EXTRACT TO READ:
^^^^^^^^

WASHINGTON, DC, April 27, 2005 (ENS) - The United States Supreme Court today upheld the right of people to sue pesticide manufacturers to compensate them for injuries caused by toxic pesticides.

In Bates v. Dow Agrosciences, the high Court was asked to determine whether federal pesticide law closes the courthouse doors to people injured by pesticides.

In Bates, Texas farmers applied an herbicide called “Strongarm” to prevent weeds in their peanut crops, but Strongarm stunted the peanut crops, causing serious economic damage.

The Texas farmers went to state court in an effort to make the pesticide makers pay for damage to the crops. The pesticide makers claimed they are shielded from court challenges by federal law, the key issue in dispute before the Supreme Court.

The court ruled against the pesticide companies today.

The importance of the case goes beyond the right to recover for crop damage. The Supreme Court also ruled that people harmed by pesticides can hold pesticide companies accountable in state courts for making and distributing dangerous chemicals. Pesticide companies had claimed that federal law shields them from all such suits.

Under federal law, pesticide companies must write and update labels for their products that guard against adverse health and environmental effects. The U.S. Environmental Protection Agency (EPA) approves the labels submitted by the companies under a risk-benefit standard that does not prevent all harm to the public.

Dow Agrosciences, joined by the Bush administration, had argued that federal law insulates pesticide makers from injured parties’ lawsuits. The Supreme Court rejected this argument, upholding the right to sue for harm caused by defectively designing, negligent testing, and misbranding a pesticide.

While federal law preempts state labeling “requirements,” in today’s ruling, the Supreme Court recognized that:

A "requirement is a rule of law that must be obeyed; an event, such as a jury verdict, that merely motivates an optional decision is not a requirement."

^^^^^^^^

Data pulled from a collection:
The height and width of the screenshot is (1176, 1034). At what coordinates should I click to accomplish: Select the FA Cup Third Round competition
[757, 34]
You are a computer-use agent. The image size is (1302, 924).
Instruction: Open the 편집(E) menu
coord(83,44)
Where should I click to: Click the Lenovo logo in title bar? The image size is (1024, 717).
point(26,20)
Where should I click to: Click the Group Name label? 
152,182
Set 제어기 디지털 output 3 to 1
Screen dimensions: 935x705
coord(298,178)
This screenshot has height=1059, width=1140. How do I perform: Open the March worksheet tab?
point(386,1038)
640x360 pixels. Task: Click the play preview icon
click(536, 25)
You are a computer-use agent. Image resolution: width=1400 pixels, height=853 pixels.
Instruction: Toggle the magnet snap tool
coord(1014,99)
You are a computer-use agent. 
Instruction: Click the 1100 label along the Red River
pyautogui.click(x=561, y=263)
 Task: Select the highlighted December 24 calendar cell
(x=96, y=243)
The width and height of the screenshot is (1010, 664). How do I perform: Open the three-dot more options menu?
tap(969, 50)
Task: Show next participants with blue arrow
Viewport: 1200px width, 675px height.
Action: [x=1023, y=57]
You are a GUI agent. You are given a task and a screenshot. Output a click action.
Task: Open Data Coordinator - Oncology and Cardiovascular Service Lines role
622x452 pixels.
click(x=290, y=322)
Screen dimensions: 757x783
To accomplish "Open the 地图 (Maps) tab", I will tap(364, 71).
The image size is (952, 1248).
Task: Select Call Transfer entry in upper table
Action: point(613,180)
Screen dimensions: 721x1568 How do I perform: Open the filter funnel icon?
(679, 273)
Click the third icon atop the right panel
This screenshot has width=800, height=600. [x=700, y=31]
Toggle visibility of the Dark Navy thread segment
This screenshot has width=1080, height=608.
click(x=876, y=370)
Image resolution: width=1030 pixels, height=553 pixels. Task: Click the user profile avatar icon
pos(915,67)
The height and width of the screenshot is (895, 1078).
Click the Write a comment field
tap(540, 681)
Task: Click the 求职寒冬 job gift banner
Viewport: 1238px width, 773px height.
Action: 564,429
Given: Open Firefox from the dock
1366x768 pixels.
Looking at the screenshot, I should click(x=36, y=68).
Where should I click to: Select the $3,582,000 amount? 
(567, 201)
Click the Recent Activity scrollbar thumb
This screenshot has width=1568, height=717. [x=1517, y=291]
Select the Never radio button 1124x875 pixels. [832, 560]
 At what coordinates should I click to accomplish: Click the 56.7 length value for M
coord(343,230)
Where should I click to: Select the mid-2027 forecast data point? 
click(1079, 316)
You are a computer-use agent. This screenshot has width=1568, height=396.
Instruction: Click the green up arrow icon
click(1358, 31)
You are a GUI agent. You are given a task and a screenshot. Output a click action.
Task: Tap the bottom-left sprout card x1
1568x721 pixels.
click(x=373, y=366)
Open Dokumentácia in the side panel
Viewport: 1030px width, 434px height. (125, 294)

^^^^^^^^

In the article on the Supreme Court pesticide ruling, what herbicide did the Texas farmers apply to their peanut crops? None of the rows are needed here.

An herbicide called "Strongarm."